TASK TO COMPLETE: The full listing is to be written out again, unchanged.

(PROVIDED DATA)

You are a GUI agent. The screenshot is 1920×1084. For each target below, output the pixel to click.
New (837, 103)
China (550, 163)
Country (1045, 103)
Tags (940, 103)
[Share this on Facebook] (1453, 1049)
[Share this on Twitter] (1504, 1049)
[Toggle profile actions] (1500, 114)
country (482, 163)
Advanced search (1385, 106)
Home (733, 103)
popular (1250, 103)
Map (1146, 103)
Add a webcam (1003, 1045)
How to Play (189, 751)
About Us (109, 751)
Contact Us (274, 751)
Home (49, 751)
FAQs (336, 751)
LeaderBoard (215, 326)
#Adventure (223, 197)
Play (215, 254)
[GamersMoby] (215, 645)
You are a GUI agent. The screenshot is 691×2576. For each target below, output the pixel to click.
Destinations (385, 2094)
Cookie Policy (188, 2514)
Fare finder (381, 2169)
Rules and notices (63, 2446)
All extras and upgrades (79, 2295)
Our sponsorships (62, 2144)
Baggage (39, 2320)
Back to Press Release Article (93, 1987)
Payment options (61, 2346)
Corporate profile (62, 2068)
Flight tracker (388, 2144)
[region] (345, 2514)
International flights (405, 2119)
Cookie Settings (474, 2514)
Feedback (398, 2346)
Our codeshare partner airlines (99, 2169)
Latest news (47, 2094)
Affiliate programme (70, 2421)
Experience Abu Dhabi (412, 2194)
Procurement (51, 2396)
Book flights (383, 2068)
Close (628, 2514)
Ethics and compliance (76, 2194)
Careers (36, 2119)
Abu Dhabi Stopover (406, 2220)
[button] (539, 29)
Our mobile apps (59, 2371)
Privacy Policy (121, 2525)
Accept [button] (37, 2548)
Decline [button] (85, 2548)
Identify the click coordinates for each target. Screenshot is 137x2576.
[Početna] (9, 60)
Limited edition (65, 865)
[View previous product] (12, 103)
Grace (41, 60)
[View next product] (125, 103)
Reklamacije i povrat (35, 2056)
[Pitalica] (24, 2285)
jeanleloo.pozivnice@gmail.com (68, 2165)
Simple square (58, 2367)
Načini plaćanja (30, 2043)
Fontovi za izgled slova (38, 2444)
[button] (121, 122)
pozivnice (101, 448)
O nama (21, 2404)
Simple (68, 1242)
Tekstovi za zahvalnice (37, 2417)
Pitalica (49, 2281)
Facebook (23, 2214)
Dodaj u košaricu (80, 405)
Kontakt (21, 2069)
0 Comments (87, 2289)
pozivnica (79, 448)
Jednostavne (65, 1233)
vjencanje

(End PROVIDED DATA)

TASK RESULT:
You are a GUI agent. The screenshot is 1920×1084. For each target below, output the pixel to click.
New (837, 103)
China (550, 163)
Country (1045, 103)
Tags (940, 103)
[Share this on Facebook] (1453, 1049)
[Share this on Twitter] (1504, 1049)
[Toggle profile actions] (1500, 114)
country (482, 163)
Advanced search (1385, 106)
Home (733, 103)
popular (1250, 103)
Map (1146, 103)
Add a webcam (1003, 1045)
How to Play (189, 751)
About Us (109, 751)
Contact Us (274, 751)
Home (49, 751)
FAQs (336, 751)
LeaderBoard (215, 326)
#Adventure (223, 197)
Play (215, 254)
[GamersMoby] (215, 645)
You are a GUI agent. The screenshot is 691×2576. For each target below, output the pixel to click.
Destinations (385, 2094)
Cookie Policy (188, 2514)
Fare finder (381, 2169)
Rules and notices (63, 2446)
All extras and upgrades (79, 2295)
Our sponsorships (62, 2144)
Baggage (39, 2320)
Back to Press Release Article (93, 1987)
Payment options (61, 2346)
Corporate profile (62, 2068)
Flight tracker (388, 2144)
[region] (345, 2514)
International flights (405, 2119)
Cookie Settings (474, 2514)
Feedback (398, 2346)
Our codeshare partner airlines (99, 2169)
Latest news (47, 2094)
Affiliate programme (70, 2421)
Experience Abu Dhabi (412, 2194)
Procurement (51, 2396)
Book flights (383, 2068)
Close (628, 2514)
Ethics and compliance (76, 2194)
Careers (36, 2119)
Abu Dhabi Stopover (406, 2220)
[button] (539, 29)
Our mobile apps (59, 2371)
Privacy Policy (121, 2525)
Accept [button] (37, 2548)
Decline [button] (85, 2548)
Identify the click coordinates for each target. Screenshot is 137x2576.
[Početna] (9, 60)
Limited edition (65, 865)
[View previous product] (12, 103)
Grace (41, 60)
[View next product] (125, 103)
Reklamacije i povrat (35, 2056)
[Pitalica] (24, 2285)
jeanleloo.pozivnice@gmail.com (68, 2165)
Simple square (58, 2367)
Načini plaćanja (30, 2043)
Fontovi za izgled slova (38, 2444)
[button] (121, 122)
pozivnice (101, 448)
O nama (21, 2404)
Simple (68, 1242)
Tekstovi za zahvalnice (37, 2417)
Pitalica (49, 2281)
Facebook (23, 2214)
Dodaj u košaricu (80, 405)
Kontakt (21, 2069)
0 Comments (87, 2289)
pozivnica (79, 448)
Jednostavne (65, 1233)
vjencanje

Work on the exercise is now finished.